Collected data entries:
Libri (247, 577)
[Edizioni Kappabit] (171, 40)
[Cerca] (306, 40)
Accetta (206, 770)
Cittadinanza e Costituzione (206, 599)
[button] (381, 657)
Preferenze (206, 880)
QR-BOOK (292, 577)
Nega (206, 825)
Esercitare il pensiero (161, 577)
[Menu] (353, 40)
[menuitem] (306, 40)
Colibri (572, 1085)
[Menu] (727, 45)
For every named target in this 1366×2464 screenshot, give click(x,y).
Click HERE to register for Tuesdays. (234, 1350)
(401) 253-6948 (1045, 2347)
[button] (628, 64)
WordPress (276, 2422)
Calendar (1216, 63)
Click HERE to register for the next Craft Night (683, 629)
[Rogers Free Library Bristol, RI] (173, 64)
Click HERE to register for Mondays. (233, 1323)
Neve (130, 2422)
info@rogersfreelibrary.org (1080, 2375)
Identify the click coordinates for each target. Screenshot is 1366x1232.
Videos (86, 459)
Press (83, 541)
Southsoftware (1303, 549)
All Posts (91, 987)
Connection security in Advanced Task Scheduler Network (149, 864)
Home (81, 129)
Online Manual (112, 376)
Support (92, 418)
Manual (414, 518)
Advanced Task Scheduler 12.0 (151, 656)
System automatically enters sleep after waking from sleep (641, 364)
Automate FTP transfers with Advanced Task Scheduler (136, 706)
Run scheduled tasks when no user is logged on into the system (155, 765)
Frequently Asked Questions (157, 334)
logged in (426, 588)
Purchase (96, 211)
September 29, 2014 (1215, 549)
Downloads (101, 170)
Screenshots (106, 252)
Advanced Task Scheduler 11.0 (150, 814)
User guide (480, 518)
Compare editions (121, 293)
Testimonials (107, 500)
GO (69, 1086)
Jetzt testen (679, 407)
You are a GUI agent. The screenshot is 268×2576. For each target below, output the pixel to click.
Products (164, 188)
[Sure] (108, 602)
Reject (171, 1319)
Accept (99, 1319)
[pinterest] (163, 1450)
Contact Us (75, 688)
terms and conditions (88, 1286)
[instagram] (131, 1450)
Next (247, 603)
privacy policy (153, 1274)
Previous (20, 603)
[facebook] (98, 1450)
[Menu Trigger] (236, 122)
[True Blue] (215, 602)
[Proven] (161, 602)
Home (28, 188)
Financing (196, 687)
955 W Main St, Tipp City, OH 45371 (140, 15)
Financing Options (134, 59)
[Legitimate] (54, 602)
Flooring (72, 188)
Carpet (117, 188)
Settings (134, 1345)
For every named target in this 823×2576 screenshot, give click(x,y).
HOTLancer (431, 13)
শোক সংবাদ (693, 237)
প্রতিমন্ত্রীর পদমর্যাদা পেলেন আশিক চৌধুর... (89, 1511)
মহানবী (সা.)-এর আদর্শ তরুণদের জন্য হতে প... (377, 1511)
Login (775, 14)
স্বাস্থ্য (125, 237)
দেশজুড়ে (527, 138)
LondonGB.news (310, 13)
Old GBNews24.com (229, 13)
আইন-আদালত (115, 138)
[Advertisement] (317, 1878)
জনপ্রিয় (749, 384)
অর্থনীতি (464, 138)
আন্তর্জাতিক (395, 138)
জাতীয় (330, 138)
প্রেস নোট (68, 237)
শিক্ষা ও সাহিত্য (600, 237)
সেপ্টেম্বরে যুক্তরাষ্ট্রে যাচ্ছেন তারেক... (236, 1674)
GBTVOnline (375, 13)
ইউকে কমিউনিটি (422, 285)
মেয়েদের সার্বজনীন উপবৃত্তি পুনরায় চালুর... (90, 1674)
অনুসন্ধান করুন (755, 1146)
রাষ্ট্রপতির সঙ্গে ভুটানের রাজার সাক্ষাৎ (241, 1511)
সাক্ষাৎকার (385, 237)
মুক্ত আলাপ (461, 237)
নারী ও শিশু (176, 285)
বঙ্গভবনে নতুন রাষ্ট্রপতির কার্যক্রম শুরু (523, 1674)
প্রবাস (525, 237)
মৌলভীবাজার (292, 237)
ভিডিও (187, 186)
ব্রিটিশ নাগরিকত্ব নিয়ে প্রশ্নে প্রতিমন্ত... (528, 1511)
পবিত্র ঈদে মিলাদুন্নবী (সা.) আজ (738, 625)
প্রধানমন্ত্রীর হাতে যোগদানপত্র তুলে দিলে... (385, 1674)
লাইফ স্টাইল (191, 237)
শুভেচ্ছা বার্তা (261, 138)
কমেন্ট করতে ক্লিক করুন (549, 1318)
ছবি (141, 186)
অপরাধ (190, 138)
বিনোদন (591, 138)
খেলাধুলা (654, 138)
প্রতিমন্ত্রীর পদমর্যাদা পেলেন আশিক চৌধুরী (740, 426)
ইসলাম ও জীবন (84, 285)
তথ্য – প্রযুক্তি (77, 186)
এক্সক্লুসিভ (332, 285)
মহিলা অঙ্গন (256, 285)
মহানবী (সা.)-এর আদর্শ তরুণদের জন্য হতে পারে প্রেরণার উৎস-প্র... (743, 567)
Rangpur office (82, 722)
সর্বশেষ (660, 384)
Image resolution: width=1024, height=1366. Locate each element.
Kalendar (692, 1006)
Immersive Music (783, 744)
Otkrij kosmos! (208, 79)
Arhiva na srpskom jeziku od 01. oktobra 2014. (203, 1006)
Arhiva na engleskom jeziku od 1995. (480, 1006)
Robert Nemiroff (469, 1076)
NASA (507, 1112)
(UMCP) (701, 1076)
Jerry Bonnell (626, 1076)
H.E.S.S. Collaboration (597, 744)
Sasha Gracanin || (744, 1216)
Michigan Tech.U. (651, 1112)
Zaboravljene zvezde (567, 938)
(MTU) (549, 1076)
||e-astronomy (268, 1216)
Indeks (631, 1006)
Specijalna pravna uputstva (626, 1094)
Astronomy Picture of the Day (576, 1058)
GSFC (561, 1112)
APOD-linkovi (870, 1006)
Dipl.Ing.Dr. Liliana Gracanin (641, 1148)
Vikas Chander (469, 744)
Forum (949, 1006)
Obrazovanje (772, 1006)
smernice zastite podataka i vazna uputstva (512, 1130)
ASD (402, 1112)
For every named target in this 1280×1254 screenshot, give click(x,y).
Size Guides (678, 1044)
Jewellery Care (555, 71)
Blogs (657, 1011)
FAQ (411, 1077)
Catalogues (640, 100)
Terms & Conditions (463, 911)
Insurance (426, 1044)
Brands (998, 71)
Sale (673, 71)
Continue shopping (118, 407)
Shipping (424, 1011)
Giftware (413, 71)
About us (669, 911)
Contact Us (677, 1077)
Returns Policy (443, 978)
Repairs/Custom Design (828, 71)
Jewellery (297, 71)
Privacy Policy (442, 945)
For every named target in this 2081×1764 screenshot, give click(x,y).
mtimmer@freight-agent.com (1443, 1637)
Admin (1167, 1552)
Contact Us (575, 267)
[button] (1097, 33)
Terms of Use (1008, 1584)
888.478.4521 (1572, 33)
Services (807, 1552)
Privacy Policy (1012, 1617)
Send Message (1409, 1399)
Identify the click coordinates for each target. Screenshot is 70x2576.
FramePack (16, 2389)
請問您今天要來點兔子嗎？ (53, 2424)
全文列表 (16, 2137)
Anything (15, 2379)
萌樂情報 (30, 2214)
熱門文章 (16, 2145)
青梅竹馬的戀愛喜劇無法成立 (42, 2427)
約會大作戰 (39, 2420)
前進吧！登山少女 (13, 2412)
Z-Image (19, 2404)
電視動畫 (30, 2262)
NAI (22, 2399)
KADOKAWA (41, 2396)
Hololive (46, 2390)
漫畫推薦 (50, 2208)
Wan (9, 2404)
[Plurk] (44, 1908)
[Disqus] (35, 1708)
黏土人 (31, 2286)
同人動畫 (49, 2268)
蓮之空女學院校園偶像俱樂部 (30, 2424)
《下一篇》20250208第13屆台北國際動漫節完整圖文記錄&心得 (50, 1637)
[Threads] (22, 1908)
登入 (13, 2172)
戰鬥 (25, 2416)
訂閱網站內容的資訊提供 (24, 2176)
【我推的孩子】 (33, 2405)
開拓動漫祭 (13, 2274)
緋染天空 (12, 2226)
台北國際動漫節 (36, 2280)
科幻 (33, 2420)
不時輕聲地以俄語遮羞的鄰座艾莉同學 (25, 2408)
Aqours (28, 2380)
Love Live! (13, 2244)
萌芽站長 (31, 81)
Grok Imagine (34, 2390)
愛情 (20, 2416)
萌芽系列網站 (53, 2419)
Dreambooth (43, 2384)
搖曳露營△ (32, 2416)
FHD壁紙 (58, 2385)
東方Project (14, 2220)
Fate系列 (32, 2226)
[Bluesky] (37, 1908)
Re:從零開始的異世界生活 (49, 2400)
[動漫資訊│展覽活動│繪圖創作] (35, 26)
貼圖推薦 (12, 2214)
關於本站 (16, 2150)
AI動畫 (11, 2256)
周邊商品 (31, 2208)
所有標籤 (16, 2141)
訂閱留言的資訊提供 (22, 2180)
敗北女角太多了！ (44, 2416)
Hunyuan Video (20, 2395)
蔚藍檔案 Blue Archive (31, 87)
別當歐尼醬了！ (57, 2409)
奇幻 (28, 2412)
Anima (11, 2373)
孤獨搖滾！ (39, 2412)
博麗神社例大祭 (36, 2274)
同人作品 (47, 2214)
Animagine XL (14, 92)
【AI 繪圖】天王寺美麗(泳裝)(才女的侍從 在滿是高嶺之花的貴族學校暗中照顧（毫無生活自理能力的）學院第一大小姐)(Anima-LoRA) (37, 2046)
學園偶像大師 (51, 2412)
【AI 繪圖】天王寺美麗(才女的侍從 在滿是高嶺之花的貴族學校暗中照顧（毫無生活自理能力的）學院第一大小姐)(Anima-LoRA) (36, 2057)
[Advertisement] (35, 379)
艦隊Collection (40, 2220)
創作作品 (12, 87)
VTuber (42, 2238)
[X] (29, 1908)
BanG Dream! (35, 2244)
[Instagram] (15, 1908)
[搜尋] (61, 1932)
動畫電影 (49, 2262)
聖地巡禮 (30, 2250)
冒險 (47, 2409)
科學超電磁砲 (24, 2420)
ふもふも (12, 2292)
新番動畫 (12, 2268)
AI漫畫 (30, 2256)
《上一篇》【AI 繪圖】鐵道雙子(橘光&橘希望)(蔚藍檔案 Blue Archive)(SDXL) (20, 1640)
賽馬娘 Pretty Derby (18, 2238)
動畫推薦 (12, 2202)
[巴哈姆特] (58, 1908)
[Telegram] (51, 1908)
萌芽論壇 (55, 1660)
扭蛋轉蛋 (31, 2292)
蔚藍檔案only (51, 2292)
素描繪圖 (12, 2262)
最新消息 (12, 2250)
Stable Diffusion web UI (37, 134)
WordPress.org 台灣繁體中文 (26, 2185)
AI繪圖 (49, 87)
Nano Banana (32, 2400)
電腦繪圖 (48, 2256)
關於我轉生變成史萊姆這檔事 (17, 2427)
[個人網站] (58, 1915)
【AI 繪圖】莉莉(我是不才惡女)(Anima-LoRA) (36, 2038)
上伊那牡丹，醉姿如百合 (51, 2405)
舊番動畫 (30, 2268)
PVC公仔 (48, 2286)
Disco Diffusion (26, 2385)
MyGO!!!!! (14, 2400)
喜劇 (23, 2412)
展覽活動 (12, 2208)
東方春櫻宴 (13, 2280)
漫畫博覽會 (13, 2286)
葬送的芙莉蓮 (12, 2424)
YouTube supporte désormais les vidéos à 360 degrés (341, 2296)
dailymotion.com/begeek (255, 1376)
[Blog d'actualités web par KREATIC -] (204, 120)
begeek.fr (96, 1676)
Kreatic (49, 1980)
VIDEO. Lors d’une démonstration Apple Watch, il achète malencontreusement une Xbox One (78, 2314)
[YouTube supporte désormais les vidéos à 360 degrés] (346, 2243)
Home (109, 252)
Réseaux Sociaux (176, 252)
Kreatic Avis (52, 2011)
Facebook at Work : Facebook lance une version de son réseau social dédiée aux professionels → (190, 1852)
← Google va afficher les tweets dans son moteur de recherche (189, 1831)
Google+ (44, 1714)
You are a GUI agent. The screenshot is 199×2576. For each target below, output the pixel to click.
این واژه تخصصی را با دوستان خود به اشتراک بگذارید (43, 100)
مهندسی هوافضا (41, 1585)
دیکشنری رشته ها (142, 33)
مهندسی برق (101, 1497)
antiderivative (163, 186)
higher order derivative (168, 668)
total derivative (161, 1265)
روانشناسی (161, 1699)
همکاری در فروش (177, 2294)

» **Required action**: Only the lines above from the line containing "Contact Us (677, 1077)" through the line containing "周邊商品 (31, 2208)" should be retyped, exactly and with both ends included.

» **Solution to this exercise**:
Contact Us (677, 1077)
Returns Policy (443, 978)
Repairs/Custom Design (828, 71)
Jewellery (297, 71)
Privacy Policy (442, 945)
For every named target in this 2081×1764 screenshot, give click(x,y).
mtimmer@freight-agent.com (1443, 1637)
Admin (1167, 1552)
Contact Us (575, 267)
[button] (1097, 33)
Terms of Use (1008, 1584)
888.478.4521 (1572, 33)
Services (807, 1552)
Privacy Policy (1012, 1617)
Send Message (1409, 1399)
Identify the click coordinates for each target. Screenshot is 70x2576.
FramePack (16, 2389)
請問您今天要來點兔子嗎？ (53, 2424)
全文列表 (16, 2137)
Anything (15, 2379)
萌樂情報 (30, 2214)
熱門文章 (16, 2145)
青梅竹馬的戀愛喜劇無法成立 (42, 2427)
約會大作戰 (39, 2420)
前進吧！登山少女 (13, 2412)
Z-Image (19, 2404)
電視動畫 (30, 2262)
NAI (22, 2399)
KADOKAWA (41, 2396)
Hololive (46, 2390)
漫畫推薦 (50, 2208)
Wan (9, 2404)
[Plurk] (44, 1908)
[Disqus] (35, 1708)
黏土人 (31, 2286)
同人動畫 (49, 2268)
蓮之空女學院校園偶像俱樂部 (30, 2424)
《下一篇》20250208第13屆台北國際動漫節完整圖文記錄&心得 (50, 1637)
[Threads] (22, 1908)
登入 (13, 2172)
戰鬥 (25, 2416)
訂閱網站內容的資訊提供 (24, 2176)
【我推的孩子】 (33, 2405)
開拓動漫祭 (13, 2274)
緋染天空 (12, 2226)
台北國際動漫節 (36, 2280)
科幻 (33, 2420)
不時輕聲地以俄語遮羞的鄰座艾莉同學 (25, 2408)
Aqours (28, 2380)
Love Live! (13, 2244)
萌芽站長 (31, 81)
Grok Imagine (34, 2390)
愛情 (20, 2416)
萌芽系列網站 (53, 2419)
Dreambooth (43, 2384)
搖曳露營△ (32, 2416)
FHD壁紙 (58, 2385)
東方Project (14, 2220)
Fate系列 (32, 2226)
[Bluesky] (37, 1908)
Re:從零開始的異世界生活 (49, 2400)
[動漫資訊│展覽活動│繪圖創作] (35, 26)
貼圖推薦 (12, 2214)
關於本站 (16, 2150)
AI動畫 (11, 2256)
周邊商品 (31, 2208)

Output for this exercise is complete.